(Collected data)

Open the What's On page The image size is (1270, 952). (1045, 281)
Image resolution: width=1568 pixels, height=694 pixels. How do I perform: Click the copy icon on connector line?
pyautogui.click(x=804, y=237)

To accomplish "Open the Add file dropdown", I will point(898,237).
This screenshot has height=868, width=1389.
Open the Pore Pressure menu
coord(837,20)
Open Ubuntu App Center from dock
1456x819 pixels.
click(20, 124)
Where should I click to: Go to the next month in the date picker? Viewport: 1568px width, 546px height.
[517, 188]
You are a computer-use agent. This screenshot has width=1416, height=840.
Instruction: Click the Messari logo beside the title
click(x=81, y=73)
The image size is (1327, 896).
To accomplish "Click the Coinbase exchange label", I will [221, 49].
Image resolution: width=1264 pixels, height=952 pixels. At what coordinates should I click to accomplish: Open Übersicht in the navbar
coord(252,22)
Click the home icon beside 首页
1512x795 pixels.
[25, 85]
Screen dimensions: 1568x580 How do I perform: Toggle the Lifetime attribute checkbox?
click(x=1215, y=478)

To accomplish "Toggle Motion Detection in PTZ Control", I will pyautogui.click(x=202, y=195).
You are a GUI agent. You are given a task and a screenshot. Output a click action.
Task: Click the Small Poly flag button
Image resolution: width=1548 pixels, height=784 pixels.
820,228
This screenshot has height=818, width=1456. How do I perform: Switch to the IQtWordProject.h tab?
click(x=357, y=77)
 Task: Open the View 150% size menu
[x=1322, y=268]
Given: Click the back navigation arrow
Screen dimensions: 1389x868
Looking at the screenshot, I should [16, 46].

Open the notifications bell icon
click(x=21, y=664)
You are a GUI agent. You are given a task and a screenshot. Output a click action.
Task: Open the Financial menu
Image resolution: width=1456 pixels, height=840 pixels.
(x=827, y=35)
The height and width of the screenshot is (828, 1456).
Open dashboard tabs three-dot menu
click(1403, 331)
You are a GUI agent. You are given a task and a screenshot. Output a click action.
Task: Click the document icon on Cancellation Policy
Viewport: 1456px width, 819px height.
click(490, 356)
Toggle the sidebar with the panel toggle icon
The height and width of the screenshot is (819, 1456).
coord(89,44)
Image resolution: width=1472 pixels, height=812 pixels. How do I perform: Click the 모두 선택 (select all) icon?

=== WHAT IS REQUIRED ===
Produce a word-for-word copy of all the entries above.

=== EXERCISE OUTPUT ===
Open the What's On page The image size is (1270, 952). (1045, 281)
Image resolution: width=1568 pixels, height=694 pixels. How do I perform: Click the copy icon on connector line?
pyautogui.click(x=804, y=237)

To accomplish "Open the Add file dropdown", I will point(898,237).
This screenshot has height=868, width=1389.
Open the Pore Pressure menu
coord(837,20)
Open Ubuntu App Center from dock
1456x819 pixels.
click(20, 124)
Where should I click to: Go to the next month in the date picker? Viewport: 1568px width, 546px height.
[517, 188]
You are a computer-use agent. This screenshot has width=1416, height=840.
Instruction: Click the Messari logo beside the title
click(x=81, y=73)
The image size is (1327, 896).
To accomplish "Click the Coinbase exchange label", I will [221, 49].
Image resolution: width=1264 pixels, height=952 pixels. At what coordinates should I click to accomplish: Open Übersicht in the navbar
coord(252,22)
Click the home icon beside 首页
1512x795 pixels.
[25, 85]
Screen dimensions: 1568x580 How do I perform: Toggle the Lifetime attribute checkbox?
click(x=1215, y=478)

To accomplish "Toggle Motion Detection in PTZ Control", I will pyautogui.click(x=202, y=195).
You are a GUI agent. You are given a task and a screenshot. Output a click action.
Task: Click the Small Poly flag button
Image resolution: width=1548 pixels, height=784 pixels.
820,228
This screenshot has height=818, width=1456. How do I perform: Switch to the IQtWordProject.h tab?
click(x=357, y=77)
 Task: Open the View 150% size menu
[x=1322, y=268]
Given: Click the back navigation arrow
Screen dimensions: 1389x868
Looking at the screenshot, I should [16, 46].

Open the notifications bell icon
click(x=21, y=664)
You are a GUI agent. You are given a task and a screenshot. Output a click action.
Task: Open the Financial menu
Image resolution: width=1456 pixels, height=840 pixels.
(x=827, y=35)
The height and width of the screenshot is (828, 1456).
Open dashboard tabs three-dot menu
click(1403, 331)
You are a GUI agent. You are given a task and a screenshot. Output a click action.
Task: Click the document icon on Cancellation Policy
Viewport: 1456px width, 819px height.
click(490, 356)
Toggle the sidebar with the panel toggle icon
The height and width of the screenshot is (819, 1456).
coord(89,44)
Image resolution: width=1472 pixels, height=812 pixels. How do I perform: Click the 모두 선택 (select all) icon?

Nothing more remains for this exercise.